CÂMARA DE PONTALINDA REJEITA PEDIDO DE CASSAÇÃO DO PREFEITO ELVIS

Com o plenário totalmente tomado por populares, a Câmara Municipal de Pontalinda reuniu-se na quarta-feira, 17, para fazer a leitura e votar o relatório preliminar da CEI aberta para apurar supostas infrações político-administrativas e crimes de responsabilidade cometidos pelo prefeito Elvis Carlos de Souza(PTB).

Ao final da sessão, que durou mais de uma hora, o relatório do vereador Mathias Duarte Viel(PP) – que inocentou o prefeito – foi aprovado com seis votos favoráveis e três contrários, redundando no arquivamento do pedido de cassação do mandato de Elvis.  

O pedido de cassação foi protocolado na primeira quinzena de dezembro passado. Nele, o vereador Fernando Donizeth França(PSD) – baseado em relatório do Tribunal de Contas do Estado – acusava o prefeito de ter cometido diversas irregularidades em 2016, o último ano de seu primeiro mandato, entre elas a apropriação indébita de valores descontados dos salários dos servidores municipais e não repassados ao INSS e ao Instituto de Previdência Municipal.

A defesa do prefeito Elvis – que teve dez dias para enviar explicações à Comissão – foi feita pelo advogado João Alberto Robles. Em sua defesa, Robles argumenta que a denúncia apresentada por Fernando era cópia do relatório do Tribunal de Contas do Estado e que o vereador nem sequer aguardou as justificativas do prefeito e o julgamento do TCE.

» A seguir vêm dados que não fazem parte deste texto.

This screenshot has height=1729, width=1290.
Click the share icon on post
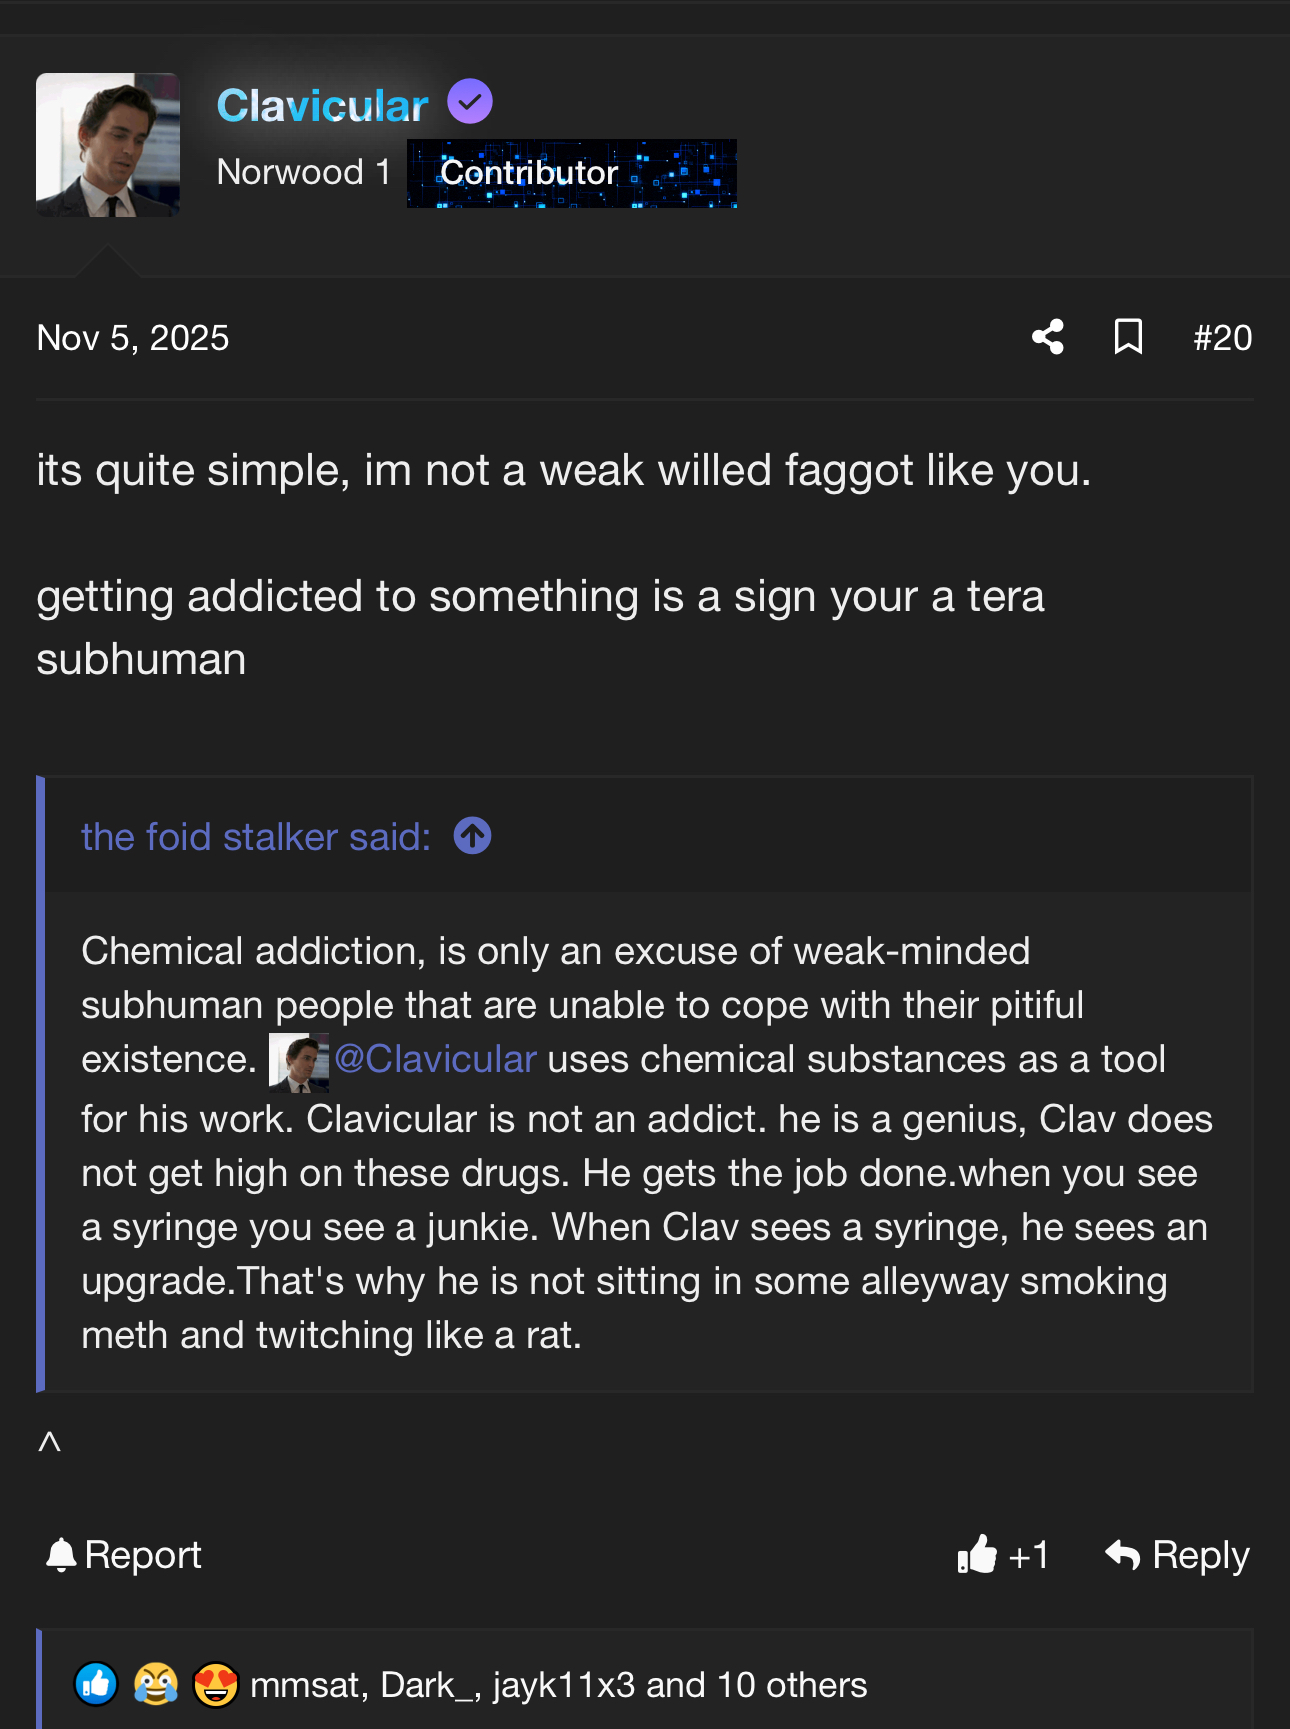click(x=1047, y=337)
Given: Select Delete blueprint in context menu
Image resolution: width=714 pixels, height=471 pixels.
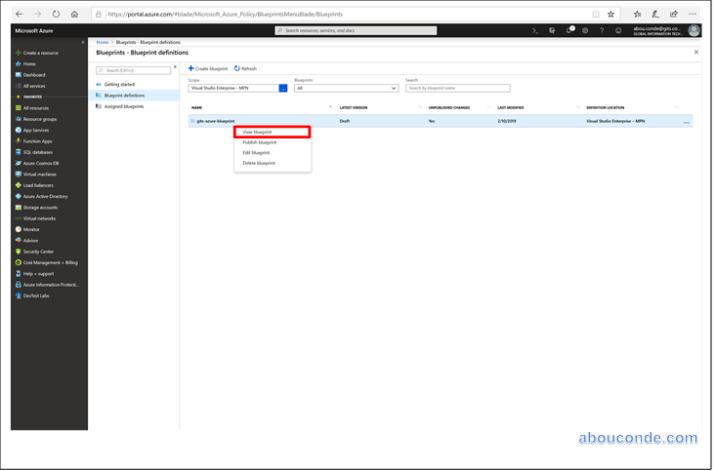Looking at the screenshot, I should pyautogui.click(x=258, y=162).
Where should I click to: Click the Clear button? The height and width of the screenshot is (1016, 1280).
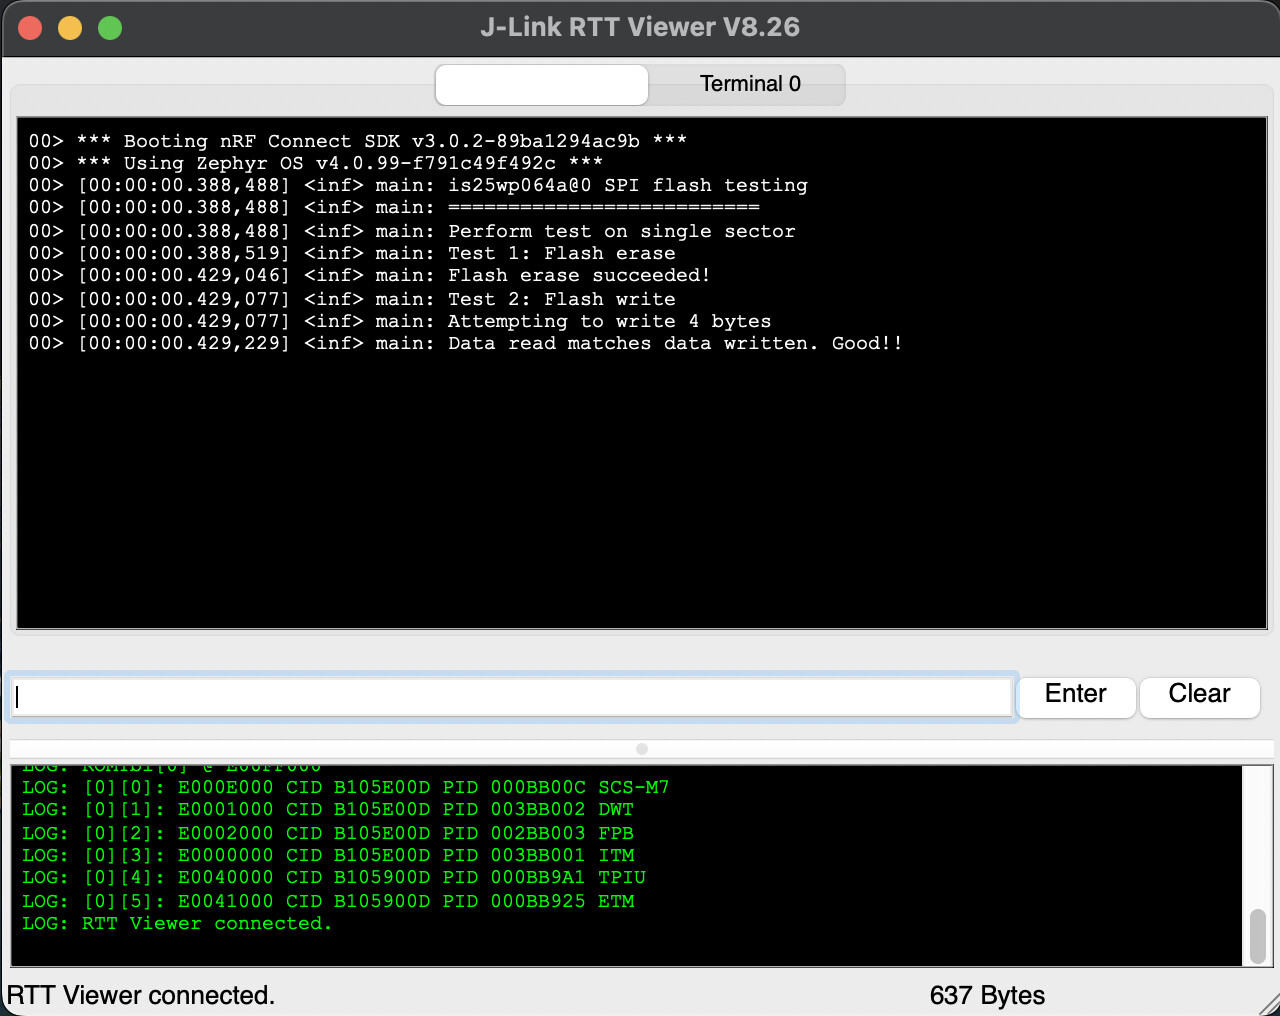point(1198,695)
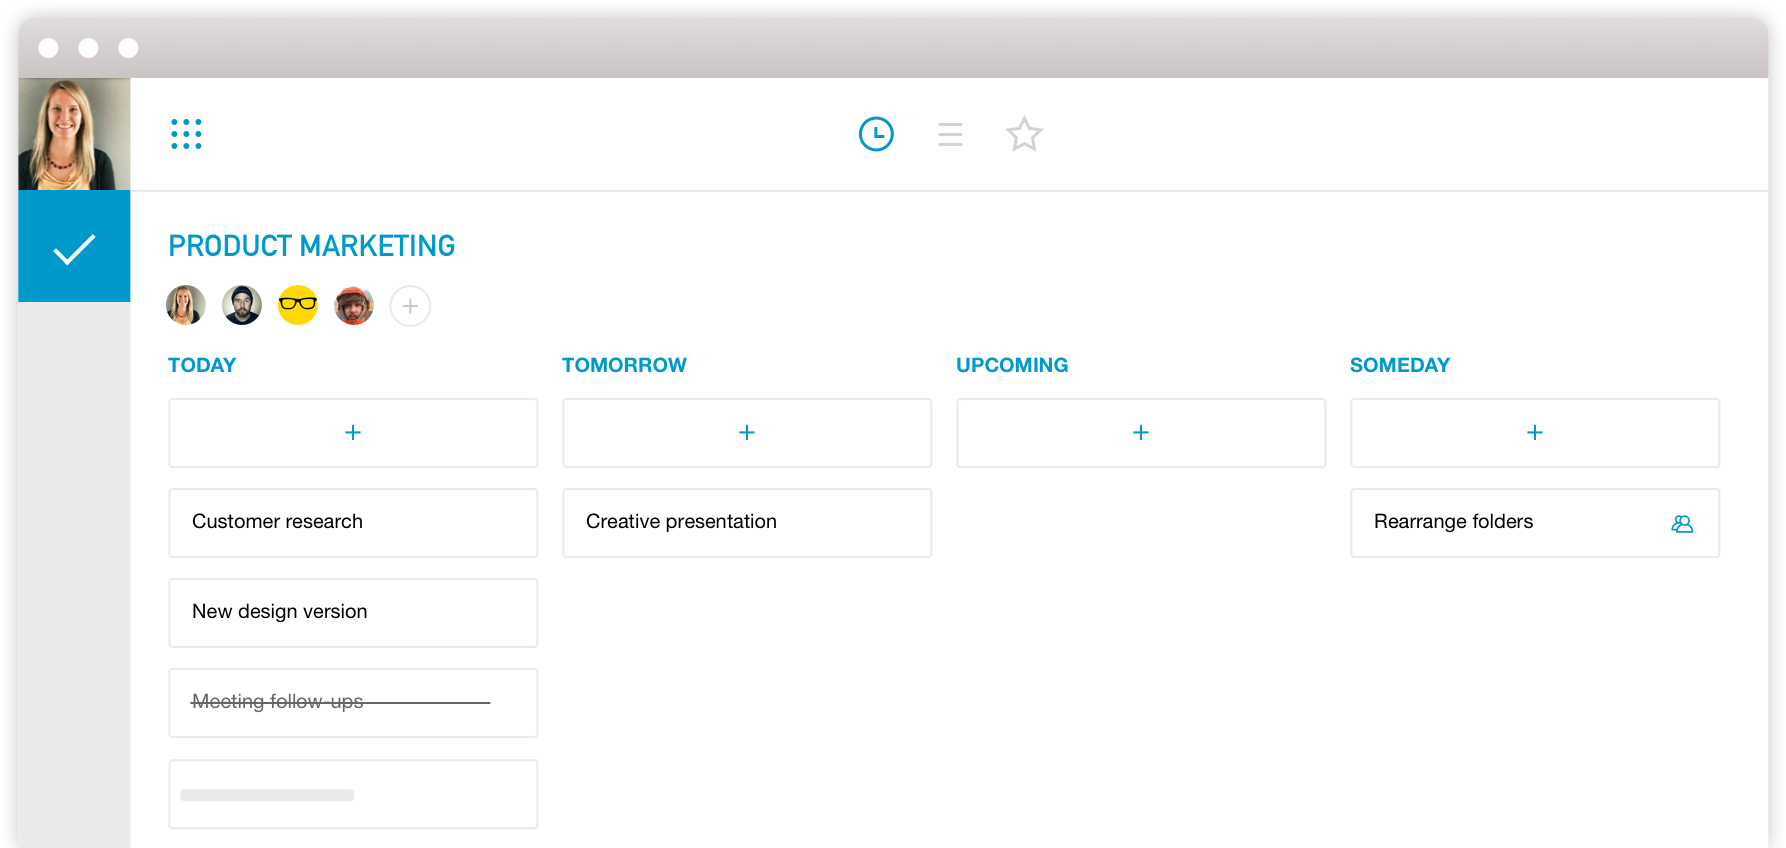Open the dotted grid apps menu
The width and height of the screenshot is (1786, 848).
point(186,134)
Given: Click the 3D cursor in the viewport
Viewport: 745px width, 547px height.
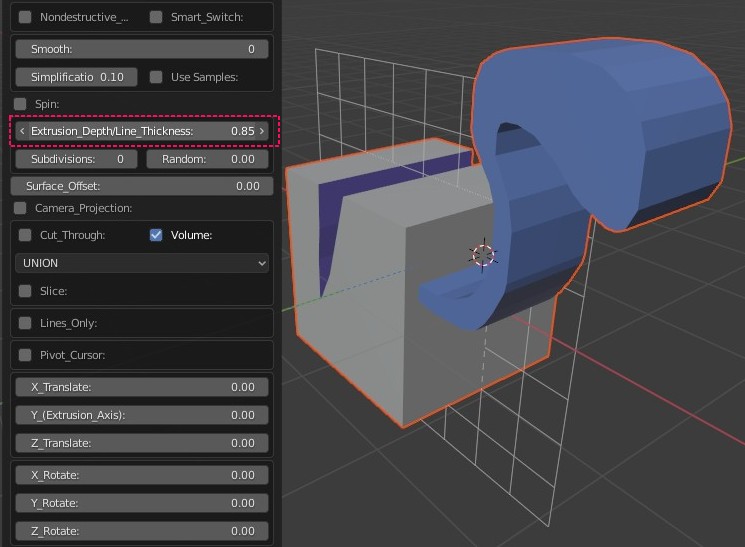Looking at the screenshot, I should click(x=483, y=254).
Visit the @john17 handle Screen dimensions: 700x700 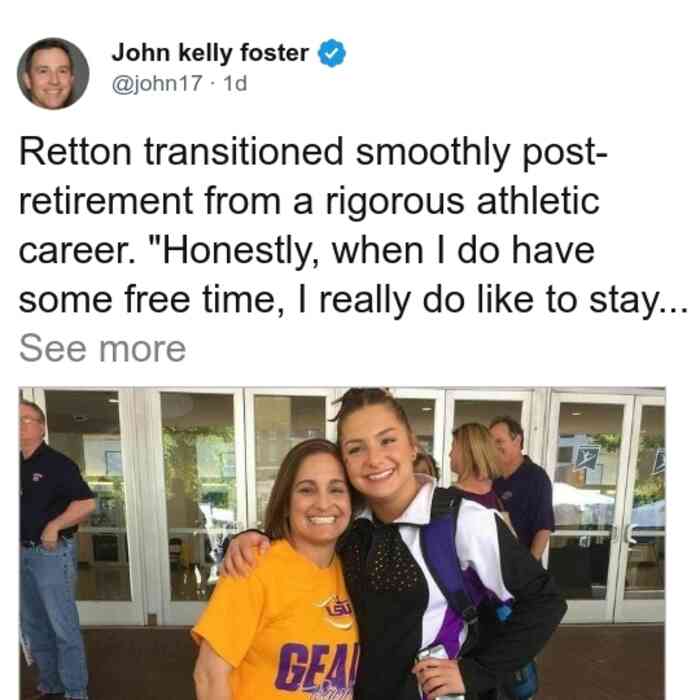[x=157, y=83]
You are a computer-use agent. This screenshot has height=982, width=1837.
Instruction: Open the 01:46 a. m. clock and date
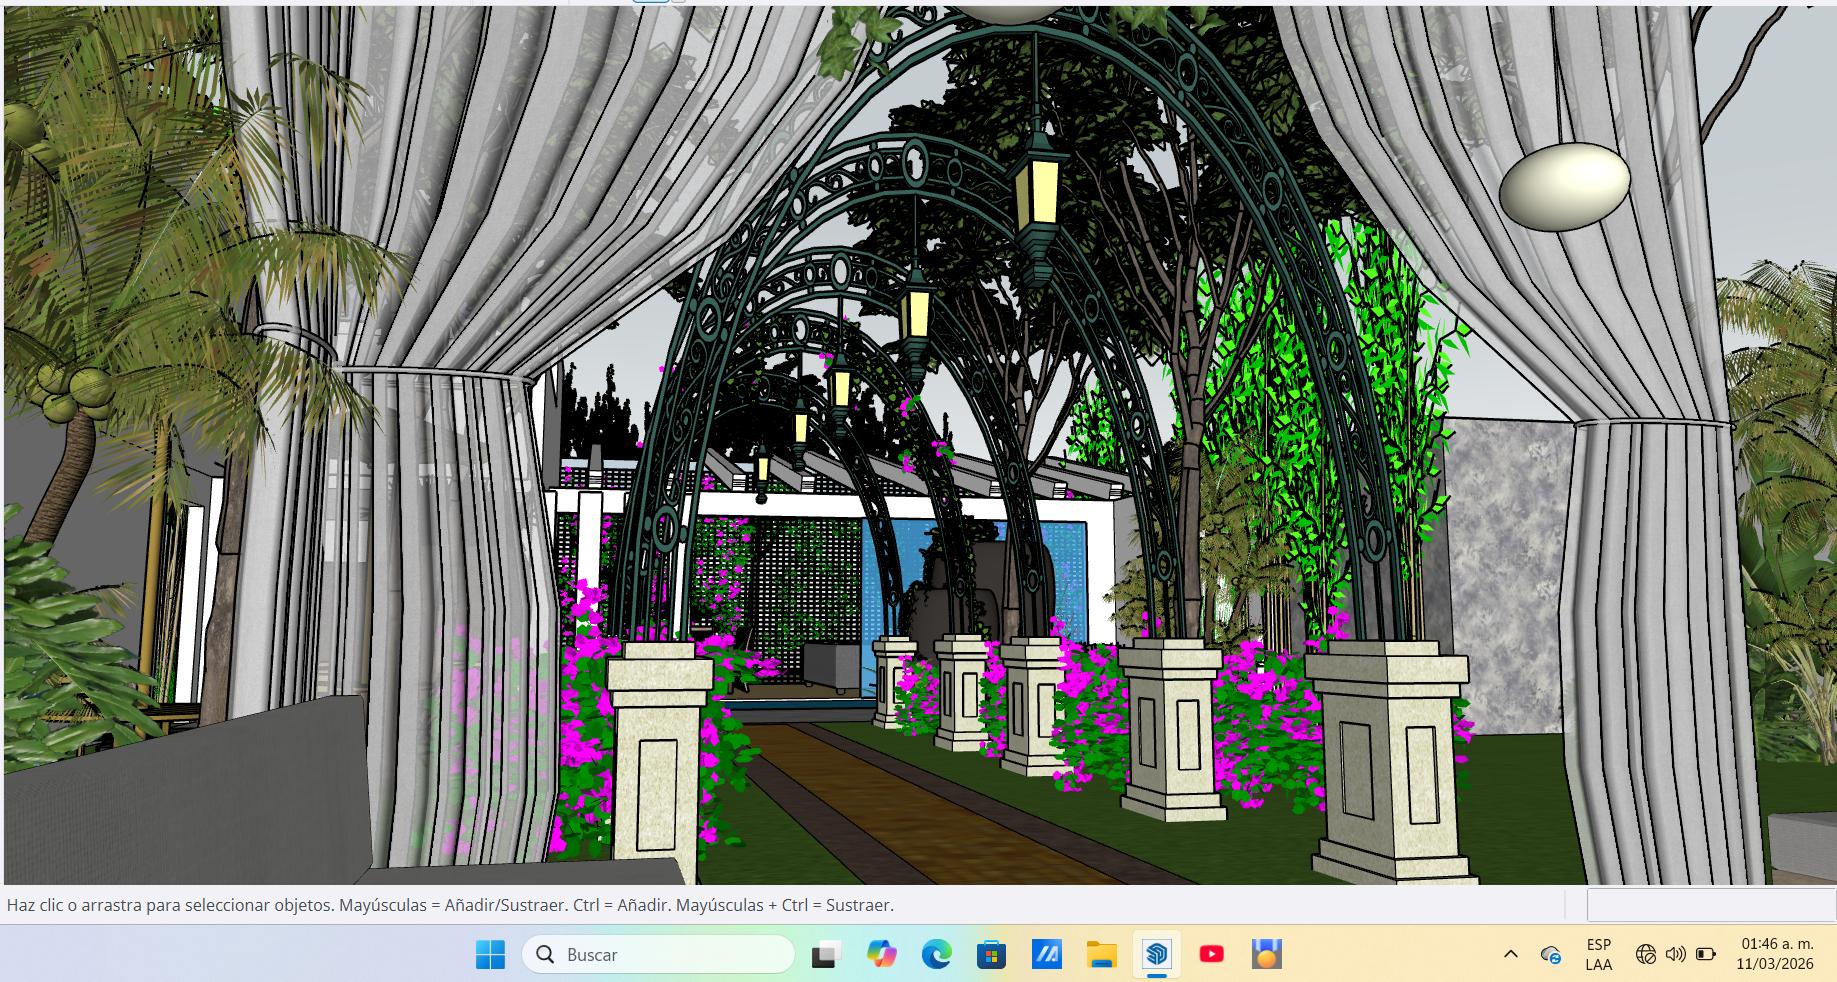pyautogui.click(x=1776, y=955)
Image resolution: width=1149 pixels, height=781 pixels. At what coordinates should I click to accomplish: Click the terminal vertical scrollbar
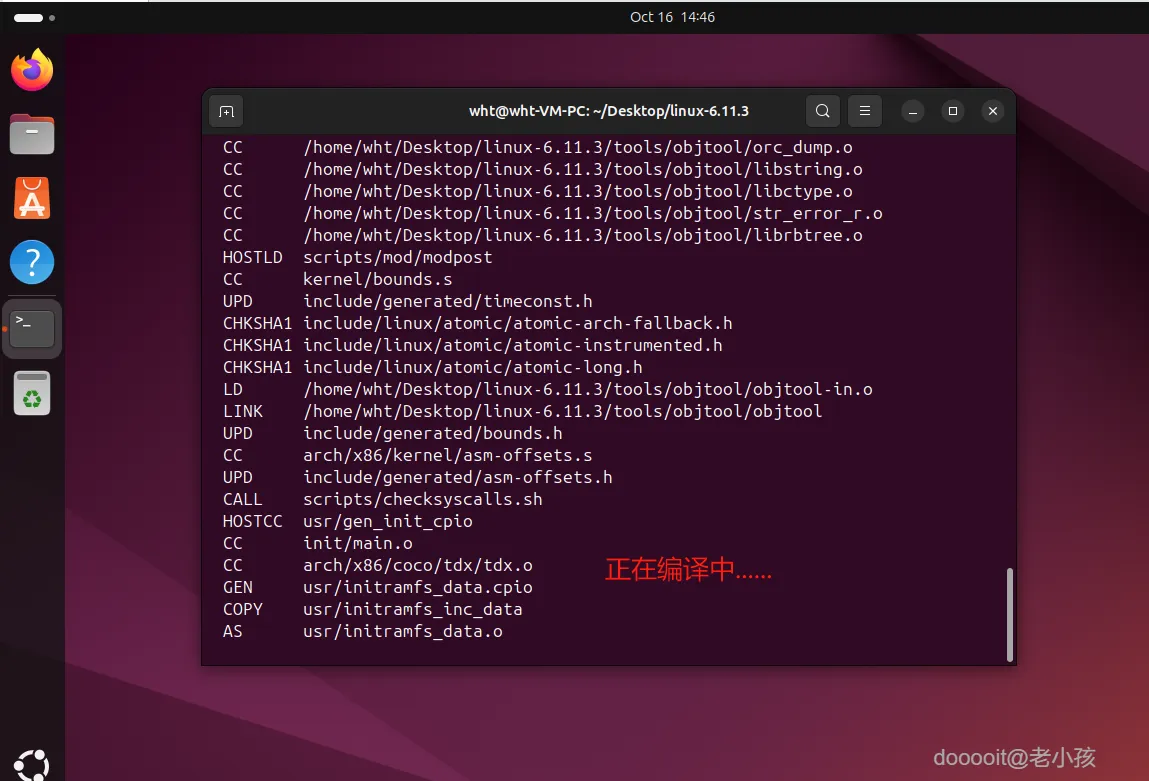pos(1010,614)
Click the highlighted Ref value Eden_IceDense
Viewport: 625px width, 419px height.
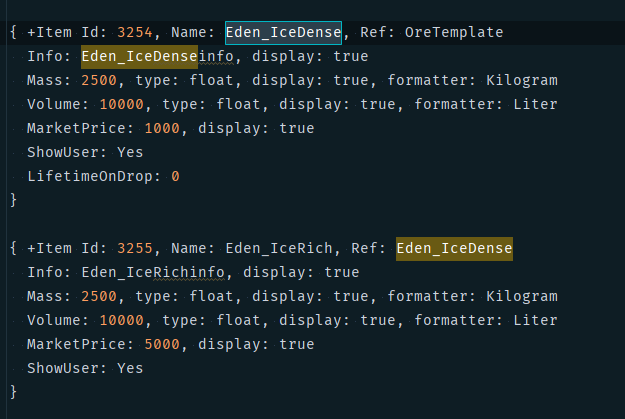(454, 248)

O advogado argumentou, ainda, que as supostas irregularidades cometidas por Elvis estão sendo cuidadosamente apuradas pelo Ministério Público de Jales e que a Câmara deveria, portanto, aguardar o parecer final do Tribunal de Contas e a conclusão do inquérito aberto pelo Ministério Público.

O vereador Fernando França, que, de forma precipitada, utilizou um relatório preliminar do TCE para pedir a cassação do prefeito Elvis, também está sendo alvo do mesmo TCE, que julgou ilegal a sua admissão como contador concursado da Câmara de Aspásia.

O Tribunal apontou irregularidades no concurso da Câmara de Aspásia, realizado em 2013 pela empresa Persona Capacitação Ltda, de Fernandópolis, cujas donas foram presas em junho de 2015 e condenadas a 08 anos de prisão por fraudes em concursos públicos. Além de Fernando, aprovado para o cargo de contador, o concurso aprovou também a irmã de um vereador de Urânia para o cargo de tesoureira.